-- EXTRACTED RECORDS follows --

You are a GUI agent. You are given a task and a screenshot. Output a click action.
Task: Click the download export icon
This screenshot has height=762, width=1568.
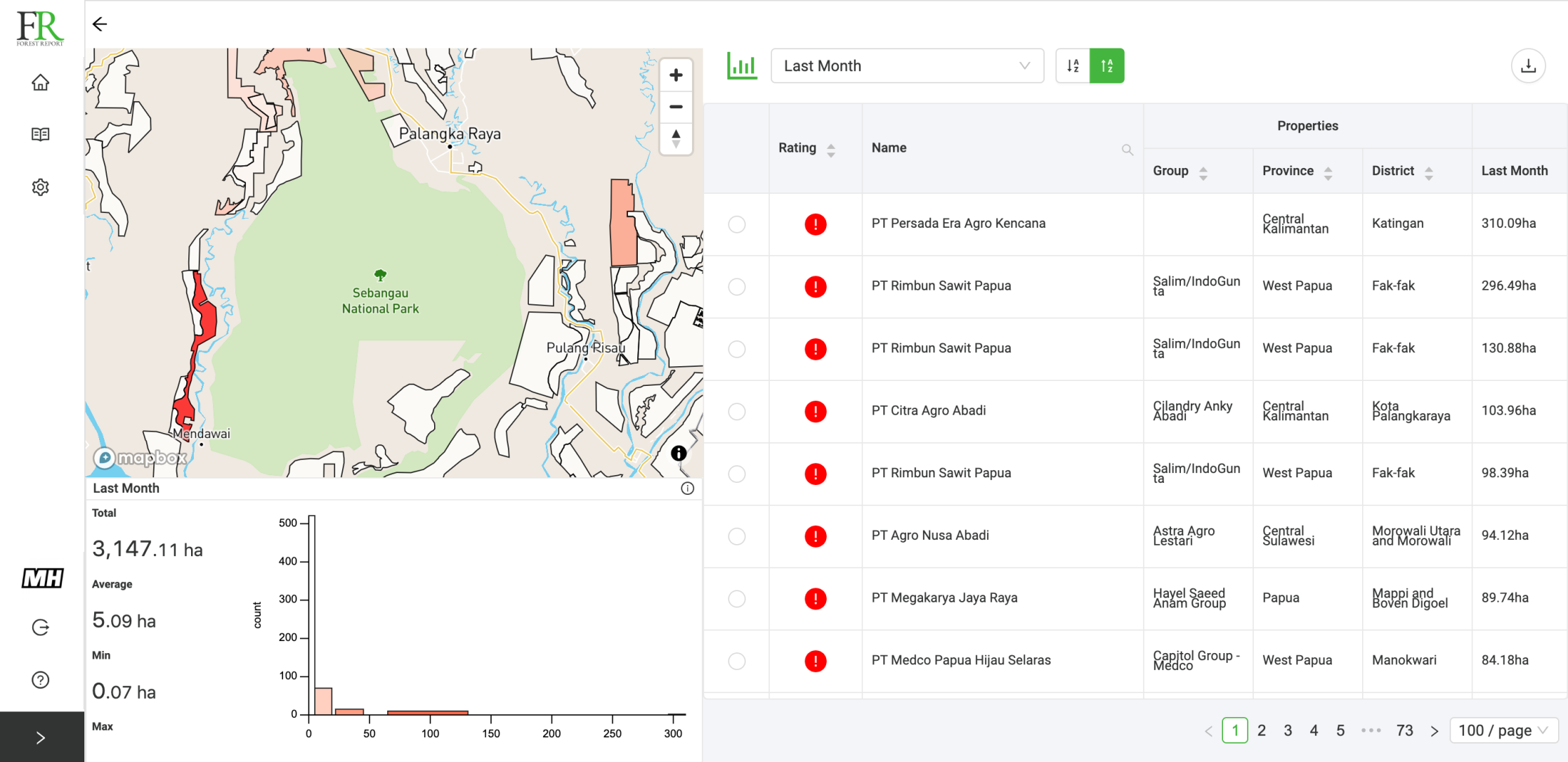pos(1528,65)
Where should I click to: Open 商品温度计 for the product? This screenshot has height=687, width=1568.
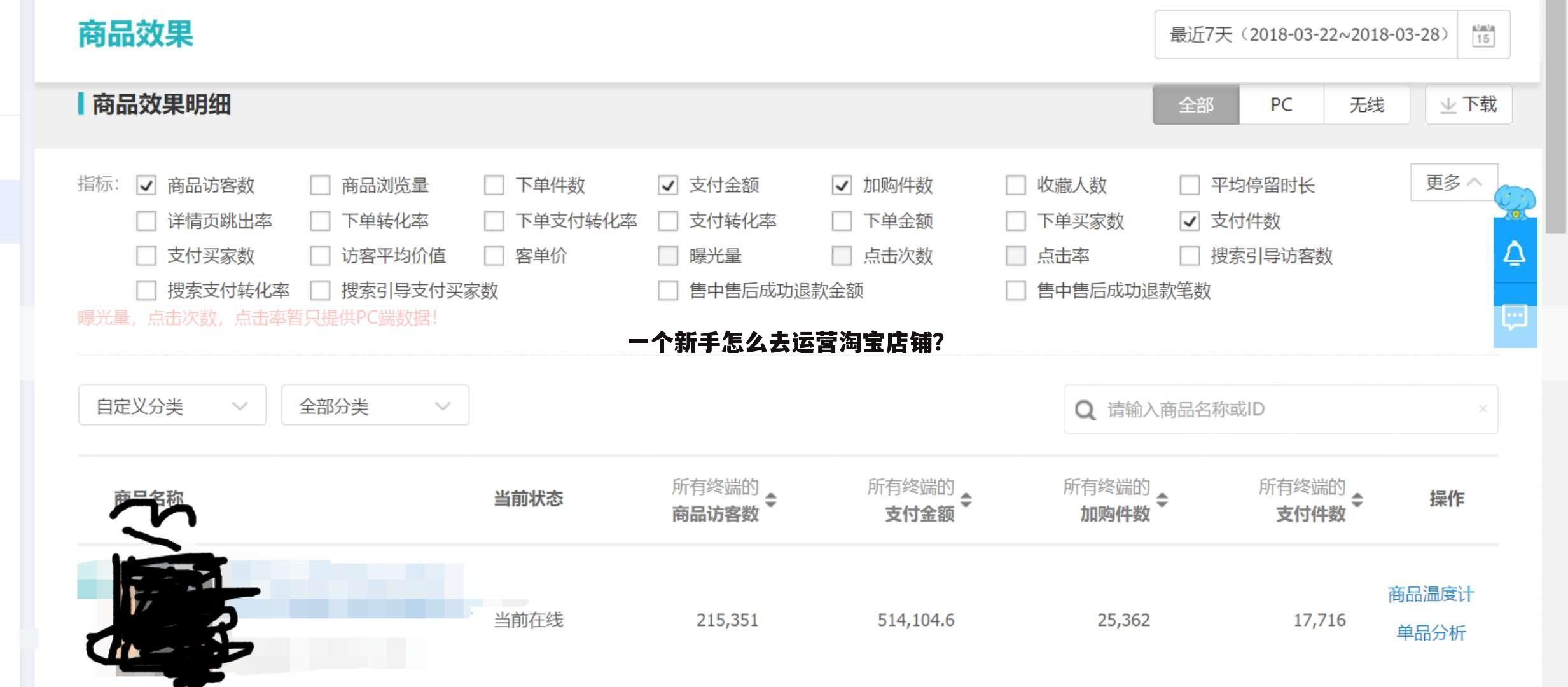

-- EXTRACTED RECORDS concluded --

From the first line to the last, set down the data exactly, without the pictures.

You are a GUI agent. You are given a task and a screenshot. Output a click action.
Task: Click the download export icon
This screenshot has height=762, width=1568.
pos(1528,65)
Where should I click to: Open 商品温度计 for the product? This screenshot has height=687, width=1568.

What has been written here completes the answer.